# 2 types of fly fisherman...



## redjim (Oct 16, 2012)

Oh, I can make it do a tailing loop let me tell you. I have close to 20 boxes and not a one has let me down one time or the other.


----------



## coconutgroves (Sep 23, 2013)

@MSG - that's exactly the way I felt when I found them. For the life of me, I can't recall who recommended it to me and it's been a long time ago. I am glad they did though. The only other lines I really dig are the Jim Teeny TS and TST for sinking and intermediate tarpon.


----------



## jonrconner (May 20, 2015)

Just the difference between "real fishermen" and the others!
JC


----------



## KnotHome (Jul 21, 2009)

Love mine!


----------



## brokeoff (Sep 2, 2016)

I tried it on a tip from someone in this thread. Very impressed. When I bought the line, the guy at the shop, who sells Rio 5 to 1, said, "easily the most underrated line out there."

What rods are you using the TT on?


----------



## sjrobin (Jul 13, 2015)

How long has Wulff made the BTT? Thirty years?


----------



## el9surf (Dec 23, 2008)

Between wulff btt and Cortland liquid crystal those are my go to lines.


----------



## RunningOnEmpty (Jun 20, 2015)

I tried some and it wouldn't load my rod until I started to get some distance.

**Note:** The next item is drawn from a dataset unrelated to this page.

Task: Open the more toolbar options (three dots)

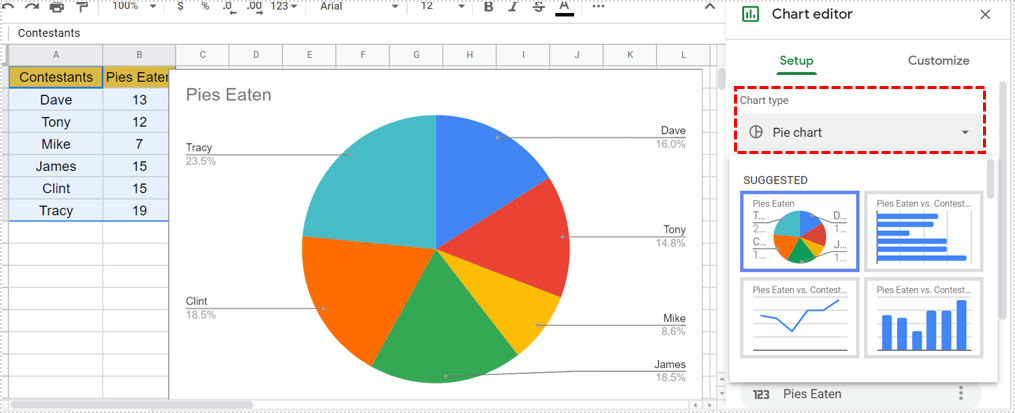Action: pyautogui.click(x=598, y=6)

I love how it gently lays down.


----------



## MSG (Jan 11, 2010)

I use mine on a Loomis nrx pro 1- 9 wt and 11 wt and soon to arrive a 10 wt asquith


----------



## Shadowcast (Feb 26, 2008)

I love my Wulff TT on my Allen Icon 2 6 wt. That rod needs a longer bellied line and it matches up perfectly. I also like their Bermuda Shorts on my 5, 8 and 10wt. Azimuth rods.


----------



## Barbs_deep (Jul 4, 2010)

redjim said:


> Oh, I can make it do a tailing loop let me tell you. I have close to 20 boxes and not a one has let me down one time or the other.

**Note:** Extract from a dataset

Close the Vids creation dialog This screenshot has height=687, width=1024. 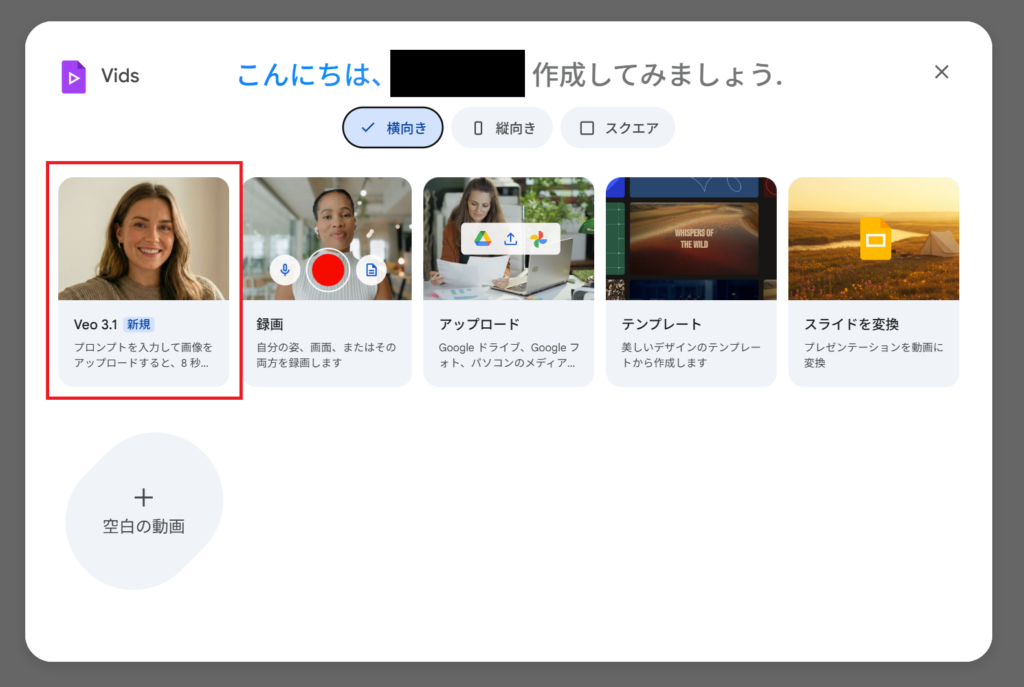pos(941,72)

love the honesty and humility ! +1

Wulff is good stuff, used it for years with no problems


----------



## Tarp0nTime (Apr 7, 2017)

The best, hands down.


----------



## ty1on54 (Feb 22, 2017)

I've been casting Wulff for better than 20 -25 yrs first one was for my 4 WT. back when I was living in Wyoming working Trout streams. And now on the Salt. Nice to see that seasoned fisher guys know a fly line when they cast one.


2015 BT Micro


----------



## Danny Moody (Jan 22, 2016)

sjrobin said:


> How long has Wulff made the BTT? Thirty years?

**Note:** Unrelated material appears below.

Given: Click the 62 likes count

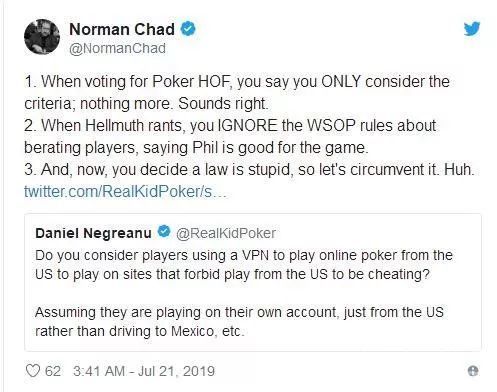Looking at the screenshot, I should pos(53,371).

 I would like to know this as well. I first used their Saltwater TT in 1993. It was handed to me after Joan Wulff had personally brought some to my local shop in Jupiter. I fell in love with the line at that point. I honestly think that their TT is what really set off the leap frog race for faster rods and more aggressive (overrated) lines.

To me, Wulff TT has is place on certain rods. For instance, I fished the Wulff 7TTF yesterday on a Sage X 790 and thought it really dogged the rod. Used the same rod this morning with SA Redfish and the rod performed noticeably better.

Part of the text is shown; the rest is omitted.